Temer, até o momento, pouco mais conseguiu fazer para conquistar a confiança dos brasileiros do que nomear uma equipe econômica de reconhecida competência cujo trabalho, como não poderia deixar de ser, está ainda pouco além da fase da semeadura de um plano cujas linhas gerais estão delineadas.

O momento exige, portanto, um mínimo de paciência e espírito crítico construtivo para que os governantes consigam transformar intenções em atos e desses atos possamos todos colher resultados positivos. Esse processo, que se pode definir como de amadurecimento do governo por enquanto provisório, tropeça desde logo no obstáculo representado exatamente pela interinidade. É uma estranha situação: apesar de Dilma e sua turma afetarem indignação pelo fato de Temer se comportar “como se não fosse apenas presidente interino”, é óbvio que o que se cobra do governo que está aí, interino ou não, são ações concretas, de curto e longo prazos, para tirar o Brasil do buraco em que o lulopetismo o afundou. Não é uma tarefa da qual o Executivo possa se desincumbir sozinho. O apoio do Legislativo é indispensável, até por razões constitucionais. E é aí que está o principal nó da interinidade.

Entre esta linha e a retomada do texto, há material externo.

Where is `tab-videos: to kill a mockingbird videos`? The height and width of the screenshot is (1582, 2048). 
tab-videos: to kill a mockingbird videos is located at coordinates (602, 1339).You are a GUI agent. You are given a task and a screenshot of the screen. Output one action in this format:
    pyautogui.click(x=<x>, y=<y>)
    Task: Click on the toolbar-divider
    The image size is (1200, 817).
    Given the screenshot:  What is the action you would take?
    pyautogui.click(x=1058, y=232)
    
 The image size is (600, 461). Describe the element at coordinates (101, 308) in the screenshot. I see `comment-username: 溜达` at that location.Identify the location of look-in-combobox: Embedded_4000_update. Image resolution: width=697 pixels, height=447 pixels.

Mais de 13 anos de Lula e Dilma no poder serviram para expor, de corpo inteiro, com a preciosa ajuda da Lava Jato e operações policiais congêneres, todos os vícios e a consequente vulnerabilidade de um sistema político-partidário armado com o objetivo de servir aos interesses da chamada classe política, comprometida até a medula com o patrimonialismo enraizado na gestão da coisa pública.

Pois é com essa situação que o governo provisório tem que se haver, até porque é formado, ele próprio, pelo material humano disponível. Além disso, o lulopetismo legou ao País um movimento sindical e de organizações sociais contaminado pelo viés populista do Estado todo-poderoso, paternalista, único responsável pelo bem comum. Tudo o que “o povo” exige, portanto, se o governo não atende prontamente é porque é “instrumento das elites”, “de direita” ou coisas do gênero.

Sem sólido apoio popular e pressionado de um lado por interesses políticos quase sempre fisiológicos e por outro lado pelas reivindicações salariais, Temer tem que se preocupar também em dar sentido e continuidade a seu governo, cuidando para que se transforme de substituto em sucessor de Dilma Rousseff, assim que se consumar o impeachment pelo Senado. Não é difícil imaginar o custo político de tudo isso.

Daí o loteamento político do governo e os “pacotes de bondades”, como o recentemente concedido reajuste de salário de servidores públicos. São medidas aparentemente incoerentes, adotadas para atender à necessidade de estabelecer o difícil e delicado equilíbrio entre o ideal e o possível na ação governamental. Isso se pode compreender, quando se adota uma postura de crítica construtiva voltada para os verdadeiros interesses nacionais. Mas o risco de que aquele equilíbrio seja rompido é sempre iminente.

O governo Temer se declara disposto a criar as condições indispensáveis à recuperação econômica. Ninguém precisa acreditar incondicionalmente nisso. Mas o que se pode esperar dos brasileiros é que estejam dispostos, sem renunciar ao necessário espírito crítico construtivo, a levar em conta o ônus da interinidade que no momento acossa Michel Temer e sua equipe e repudiar sempre, por palavras e atos, a inconsequência dos que se julgam bons demais – ou são cegamente intransigentes – para admitir que a política é a arte do possível. Ou de quem não se conforma por ter sido desmascarado pelos erros crassos que cometeu quando no governo do País.